Gezgin

Trabzon’da Gezilecek Yerler & Yöresel Lezzetler

Yağmurlu bir Ankara sabahından herkese merhabalar.

Bugün, benden epeydir istediğiniz o yazıyı sonunda bloğuma yükleyebildim. Bunda biraz yağmurun yağması da etkili oldu tabi. Bugünkü yazımda; Trabzon merkezde gezebileceğiniz yerleri ve yerel tatları sizlerle paylaşacağım. Uzun zaman üstüne, yeniden bir gezi yazısı yayımlayabilmenin de haklı sevincini yaşıyorum.

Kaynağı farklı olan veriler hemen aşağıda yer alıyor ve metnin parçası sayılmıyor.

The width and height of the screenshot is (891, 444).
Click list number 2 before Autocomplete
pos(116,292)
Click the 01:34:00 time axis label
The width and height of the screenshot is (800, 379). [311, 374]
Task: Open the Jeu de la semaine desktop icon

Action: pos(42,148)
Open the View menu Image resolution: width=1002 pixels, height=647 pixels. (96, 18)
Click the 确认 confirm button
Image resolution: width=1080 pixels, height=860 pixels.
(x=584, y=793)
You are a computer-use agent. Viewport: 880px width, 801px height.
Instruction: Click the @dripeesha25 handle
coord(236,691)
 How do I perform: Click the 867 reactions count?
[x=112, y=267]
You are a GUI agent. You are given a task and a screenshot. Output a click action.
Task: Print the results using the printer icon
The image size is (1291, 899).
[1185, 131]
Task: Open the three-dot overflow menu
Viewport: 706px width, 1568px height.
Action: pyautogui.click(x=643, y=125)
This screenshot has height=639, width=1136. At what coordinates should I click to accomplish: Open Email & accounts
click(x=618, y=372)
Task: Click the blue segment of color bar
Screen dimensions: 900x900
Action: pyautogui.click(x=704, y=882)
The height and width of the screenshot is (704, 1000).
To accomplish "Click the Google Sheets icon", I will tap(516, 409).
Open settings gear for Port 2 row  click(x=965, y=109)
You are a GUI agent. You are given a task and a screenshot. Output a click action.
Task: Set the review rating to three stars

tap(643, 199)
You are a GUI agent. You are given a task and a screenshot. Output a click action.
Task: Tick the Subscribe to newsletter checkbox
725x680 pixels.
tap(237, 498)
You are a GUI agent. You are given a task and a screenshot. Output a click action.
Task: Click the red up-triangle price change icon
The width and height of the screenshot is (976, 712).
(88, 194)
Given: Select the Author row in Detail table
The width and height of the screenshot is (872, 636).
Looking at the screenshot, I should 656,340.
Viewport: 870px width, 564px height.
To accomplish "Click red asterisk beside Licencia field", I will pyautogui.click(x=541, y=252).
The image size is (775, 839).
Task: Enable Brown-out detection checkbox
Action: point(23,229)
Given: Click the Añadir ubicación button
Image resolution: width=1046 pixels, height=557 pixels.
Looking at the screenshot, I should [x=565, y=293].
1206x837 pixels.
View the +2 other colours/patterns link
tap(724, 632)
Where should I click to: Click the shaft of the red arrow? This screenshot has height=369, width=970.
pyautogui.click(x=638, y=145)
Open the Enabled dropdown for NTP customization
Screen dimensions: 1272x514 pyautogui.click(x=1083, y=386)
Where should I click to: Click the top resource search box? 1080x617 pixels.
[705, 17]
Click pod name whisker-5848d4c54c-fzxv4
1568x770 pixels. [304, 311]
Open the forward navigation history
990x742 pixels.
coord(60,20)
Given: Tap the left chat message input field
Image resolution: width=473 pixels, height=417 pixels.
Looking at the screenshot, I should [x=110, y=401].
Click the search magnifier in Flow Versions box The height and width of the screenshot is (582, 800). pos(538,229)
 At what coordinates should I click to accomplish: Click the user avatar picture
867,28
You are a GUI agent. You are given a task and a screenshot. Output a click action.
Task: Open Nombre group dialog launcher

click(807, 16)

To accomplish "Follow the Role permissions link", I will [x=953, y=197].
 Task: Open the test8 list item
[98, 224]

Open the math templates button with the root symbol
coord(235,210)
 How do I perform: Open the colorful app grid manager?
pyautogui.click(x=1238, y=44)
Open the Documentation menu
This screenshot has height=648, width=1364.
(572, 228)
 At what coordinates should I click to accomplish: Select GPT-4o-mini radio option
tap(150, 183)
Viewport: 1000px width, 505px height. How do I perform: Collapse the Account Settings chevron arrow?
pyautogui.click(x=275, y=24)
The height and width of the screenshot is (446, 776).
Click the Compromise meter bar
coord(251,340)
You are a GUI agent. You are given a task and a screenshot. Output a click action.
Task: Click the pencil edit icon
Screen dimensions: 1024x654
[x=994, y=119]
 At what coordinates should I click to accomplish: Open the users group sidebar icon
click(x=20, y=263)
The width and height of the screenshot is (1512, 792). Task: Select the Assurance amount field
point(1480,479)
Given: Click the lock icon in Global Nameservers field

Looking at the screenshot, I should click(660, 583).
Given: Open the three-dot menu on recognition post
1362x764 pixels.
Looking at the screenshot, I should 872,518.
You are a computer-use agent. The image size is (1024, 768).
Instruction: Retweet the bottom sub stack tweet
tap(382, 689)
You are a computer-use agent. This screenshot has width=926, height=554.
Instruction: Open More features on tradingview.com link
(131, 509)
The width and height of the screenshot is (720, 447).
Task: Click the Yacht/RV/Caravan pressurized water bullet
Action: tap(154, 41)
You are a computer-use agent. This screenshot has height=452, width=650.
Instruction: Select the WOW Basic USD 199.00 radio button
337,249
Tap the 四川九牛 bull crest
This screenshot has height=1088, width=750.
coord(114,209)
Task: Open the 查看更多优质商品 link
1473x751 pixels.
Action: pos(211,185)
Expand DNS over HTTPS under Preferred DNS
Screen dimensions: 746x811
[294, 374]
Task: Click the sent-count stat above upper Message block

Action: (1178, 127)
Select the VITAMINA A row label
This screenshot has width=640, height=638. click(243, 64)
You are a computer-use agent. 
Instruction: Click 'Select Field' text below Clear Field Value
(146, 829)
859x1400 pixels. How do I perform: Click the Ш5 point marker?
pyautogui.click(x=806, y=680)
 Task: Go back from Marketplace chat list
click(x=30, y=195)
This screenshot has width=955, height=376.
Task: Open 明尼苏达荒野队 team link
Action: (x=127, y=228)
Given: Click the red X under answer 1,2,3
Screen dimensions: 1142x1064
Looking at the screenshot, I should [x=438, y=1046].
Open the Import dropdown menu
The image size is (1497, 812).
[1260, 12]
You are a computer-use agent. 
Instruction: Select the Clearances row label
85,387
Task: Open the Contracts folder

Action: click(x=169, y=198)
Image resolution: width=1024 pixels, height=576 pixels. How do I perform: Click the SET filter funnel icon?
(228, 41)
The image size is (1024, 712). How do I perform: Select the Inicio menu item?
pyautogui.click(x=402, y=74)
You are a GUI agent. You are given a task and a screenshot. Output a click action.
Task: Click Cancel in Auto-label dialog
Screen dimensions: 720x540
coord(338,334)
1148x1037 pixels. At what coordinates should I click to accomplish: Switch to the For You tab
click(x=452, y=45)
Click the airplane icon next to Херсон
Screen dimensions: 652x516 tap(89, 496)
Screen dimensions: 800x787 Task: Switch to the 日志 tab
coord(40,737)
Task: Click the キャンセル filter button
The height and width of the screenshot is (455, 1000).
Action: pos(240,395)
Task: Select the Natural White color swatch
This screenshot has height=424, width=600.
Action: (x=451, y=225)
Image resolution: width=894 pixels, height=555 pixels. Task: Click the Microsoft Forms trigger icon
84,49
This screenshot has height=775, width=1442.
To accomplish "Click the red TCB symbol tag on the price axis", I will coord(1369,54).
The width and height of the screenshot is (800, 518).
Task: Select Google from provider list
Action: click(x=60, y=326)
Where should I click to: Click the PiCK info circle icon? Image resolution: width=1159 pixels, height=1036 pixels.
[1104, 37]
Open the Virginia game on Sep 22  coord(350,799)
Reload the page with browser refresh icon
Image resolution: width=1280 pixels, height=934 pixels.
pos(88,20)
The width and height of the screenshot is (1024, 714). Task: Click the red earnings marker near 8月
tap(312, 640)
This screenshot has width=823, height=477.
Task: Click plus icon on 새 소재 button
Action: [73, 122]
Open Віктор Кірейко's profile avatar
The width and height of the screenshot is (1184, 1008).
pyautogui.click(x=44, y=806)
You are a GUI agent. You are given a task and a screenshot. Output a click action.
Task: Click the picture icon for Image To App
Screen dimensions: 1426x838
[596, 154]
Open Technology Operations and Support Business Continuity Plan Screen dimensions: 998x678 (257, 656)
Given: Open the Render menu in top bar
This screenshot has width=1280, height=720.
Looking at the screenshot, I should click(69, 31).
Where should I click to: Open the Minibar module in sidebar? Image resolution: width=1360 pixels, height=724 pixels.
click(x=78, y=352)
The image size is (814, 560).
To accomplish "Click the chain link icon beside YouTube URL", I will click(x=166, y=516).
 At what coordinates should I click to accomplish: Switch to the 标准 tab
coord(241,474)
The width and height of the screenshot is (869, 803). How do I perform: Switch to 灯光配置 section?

Aslen ve doğma-büyüme Trabzonlu biri olarak, küçüklüğümden bu yana, Trabzon‘da hem günlük hayatta hem de hafta sonları nasıl ve nerede geçerdi, kolay ulaşılabilir yerleri, sahilleri ve tadabileceğiniz tatları, bu yazıda sizinle buluşturacağım.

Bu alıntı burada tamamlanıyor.